◆ Saved entries
#####
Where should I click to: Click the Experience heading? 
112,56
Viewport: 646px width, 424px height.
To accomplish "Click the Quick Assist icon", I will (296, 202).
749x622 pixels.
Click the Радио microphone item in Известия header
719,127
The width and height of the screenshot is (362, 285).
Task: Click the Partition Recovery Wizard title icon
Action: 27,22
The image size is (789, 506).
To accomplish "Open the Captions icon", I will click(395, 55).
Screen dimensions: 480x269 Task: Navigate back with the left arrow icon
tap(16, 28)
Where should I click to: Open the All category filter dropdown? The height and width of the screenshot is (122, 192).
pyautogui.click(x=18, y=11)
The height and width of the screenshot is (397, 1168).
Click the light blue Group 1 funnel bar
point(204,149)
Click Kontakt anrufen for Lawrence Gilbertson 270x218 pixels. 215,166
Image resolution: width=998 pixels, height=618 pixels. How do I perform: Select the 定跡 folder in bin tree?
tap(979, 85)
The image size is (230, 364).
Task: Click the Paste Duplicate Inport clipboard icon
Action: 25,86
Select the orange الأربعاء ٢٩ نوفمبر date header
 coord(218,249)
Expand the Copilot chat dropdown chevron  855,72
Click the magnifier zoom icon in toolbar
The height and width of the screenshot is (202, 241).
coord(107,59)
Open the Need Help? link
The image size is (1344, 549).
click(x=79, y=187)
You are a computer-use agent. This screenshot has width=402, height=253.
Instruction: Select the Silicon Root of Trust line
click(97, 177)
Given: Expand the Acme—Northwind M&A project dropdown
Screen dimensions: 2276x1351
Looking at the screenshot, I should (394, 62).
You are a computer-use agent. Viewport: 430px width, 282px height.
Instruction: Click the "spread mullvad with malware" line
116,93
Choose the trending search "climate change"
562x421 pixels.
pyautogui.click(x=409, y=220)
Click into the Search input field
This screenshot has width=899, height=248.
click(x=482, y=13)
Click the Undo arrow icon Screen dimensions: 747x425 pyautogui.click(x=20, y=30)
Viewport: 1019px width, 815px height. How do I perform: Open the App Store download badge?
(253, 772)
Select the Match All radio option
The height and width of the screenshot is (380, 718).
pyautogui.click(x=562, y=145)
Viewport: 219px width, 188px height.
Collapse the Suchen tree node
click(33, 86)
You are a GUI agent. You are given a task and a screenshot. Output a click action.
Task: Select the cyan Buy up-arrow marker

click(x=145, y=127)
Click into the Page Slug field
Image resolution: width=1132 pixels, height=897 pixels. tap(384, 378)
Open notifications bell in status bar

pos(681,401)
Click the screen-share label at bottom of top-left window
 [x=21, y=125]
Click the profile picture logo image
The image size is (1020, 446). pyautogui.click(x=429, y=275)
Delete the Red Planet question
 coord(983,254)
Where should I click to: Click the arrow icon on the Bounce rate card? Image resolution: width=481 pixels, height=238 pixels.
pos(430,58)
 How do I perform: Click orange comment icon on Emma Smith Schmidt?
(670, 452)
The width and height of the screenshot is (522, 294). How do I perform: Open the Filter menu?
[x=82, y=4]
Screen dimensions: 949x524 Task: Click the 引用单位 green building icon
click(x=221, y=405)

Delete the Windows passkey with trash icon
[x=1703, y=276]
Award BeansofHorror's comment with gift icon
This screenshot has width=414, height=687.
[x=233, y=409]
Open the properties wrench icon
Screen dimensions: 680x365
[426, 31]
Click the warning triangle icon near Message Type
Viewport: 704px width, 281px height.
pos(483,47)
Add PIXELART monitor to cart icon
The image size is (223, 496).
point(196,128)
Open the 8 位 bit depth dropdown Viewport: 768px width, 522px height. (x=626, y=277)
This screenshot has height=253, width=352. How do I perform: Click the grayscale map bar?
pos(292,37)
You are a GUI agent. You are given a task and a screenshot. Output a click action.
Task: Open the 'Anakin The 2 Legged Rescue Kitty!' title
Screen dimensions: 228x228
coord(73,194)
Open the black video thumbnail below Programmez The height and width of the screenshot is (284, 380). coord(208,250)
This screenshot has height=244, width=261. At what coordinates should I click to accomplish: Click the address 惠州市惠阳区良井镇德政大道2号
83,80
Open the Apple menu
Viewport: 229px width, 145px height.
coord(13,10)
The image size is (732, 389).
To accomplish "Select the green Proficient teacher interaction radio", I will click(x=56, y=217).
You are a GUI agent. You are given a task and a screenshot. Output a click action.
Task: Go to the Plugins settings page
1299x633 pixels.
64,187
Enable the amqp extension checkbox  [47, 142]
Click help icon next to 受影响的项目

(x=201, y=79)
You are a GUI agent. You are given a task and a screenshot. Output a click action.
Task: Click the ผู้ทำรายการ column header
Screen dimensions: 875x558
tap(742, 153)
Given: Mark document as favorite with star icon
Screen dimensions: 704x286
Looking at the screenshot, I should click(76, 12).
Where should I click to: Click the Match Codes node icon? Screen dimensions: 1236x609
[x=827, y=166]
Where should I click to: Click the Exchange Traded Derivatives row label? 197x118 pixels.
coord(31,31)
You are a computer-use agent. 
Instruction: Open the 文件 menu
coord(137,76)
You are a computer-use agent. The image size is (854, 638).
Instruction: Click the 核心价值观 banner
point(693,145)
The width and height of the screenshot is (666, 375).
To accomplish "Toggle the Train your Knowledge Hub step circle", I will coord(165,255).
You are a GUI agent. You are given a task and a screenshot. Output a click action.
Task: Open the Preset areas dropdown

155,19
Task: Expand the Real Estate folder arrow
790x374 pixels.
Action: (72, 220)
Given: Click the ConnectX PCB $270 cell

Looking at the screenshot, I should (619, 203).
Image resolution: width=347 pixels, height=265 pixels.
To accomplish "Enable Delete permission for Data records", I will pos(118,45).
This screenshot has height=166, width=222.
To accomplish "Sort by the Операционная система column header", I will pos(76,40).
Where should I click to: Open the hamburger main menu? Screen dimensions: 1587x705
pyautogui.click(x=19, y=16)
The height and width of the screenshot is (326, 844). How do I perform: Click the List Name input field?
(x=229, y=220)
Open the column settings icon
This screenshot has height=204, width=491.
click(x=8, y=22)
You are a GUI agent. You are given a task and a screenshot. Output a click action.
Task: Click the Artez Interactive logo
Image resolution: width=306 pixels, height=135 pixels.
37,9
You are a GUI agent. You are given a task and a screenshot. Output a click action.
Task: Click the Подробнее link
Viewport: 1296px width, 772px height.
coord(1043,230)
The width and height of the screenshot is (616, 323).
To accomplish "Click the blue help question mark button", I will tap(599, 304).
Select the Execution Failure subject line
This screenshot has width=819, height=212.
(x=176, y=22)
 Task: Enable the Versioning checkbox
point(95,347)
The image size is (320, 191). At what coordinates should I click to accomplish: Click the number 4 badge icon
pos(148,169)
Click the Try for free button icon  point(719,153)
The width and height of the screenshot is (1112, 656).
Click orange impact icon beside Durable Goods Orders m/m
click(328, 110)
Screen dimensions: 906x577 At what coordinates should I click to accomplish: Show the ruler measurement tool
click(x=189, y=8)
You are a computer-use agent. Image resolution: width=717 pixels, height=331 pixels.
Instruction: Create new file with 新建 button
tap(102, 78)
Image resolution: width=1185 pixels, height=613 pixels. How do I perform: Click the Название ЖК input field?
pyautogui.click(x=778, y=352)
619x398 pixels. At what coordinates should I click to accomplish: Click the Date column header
#####
◆ INSTRUCTIONS FOR THE TASK
List all lines from the entries that include the word "computer".

◆ YOUR SOLUTION
You are a computer-use agent. This screenshot has width=402, height=253.
You are a computer-use agent. Viewport: 430px width, 282px height.
You are a computer-use agent. 
You are a computer-use agent. The image size is (854, 638).
You are a computer-use agent. Image resolution: width=717 pixels, height=331 pixels.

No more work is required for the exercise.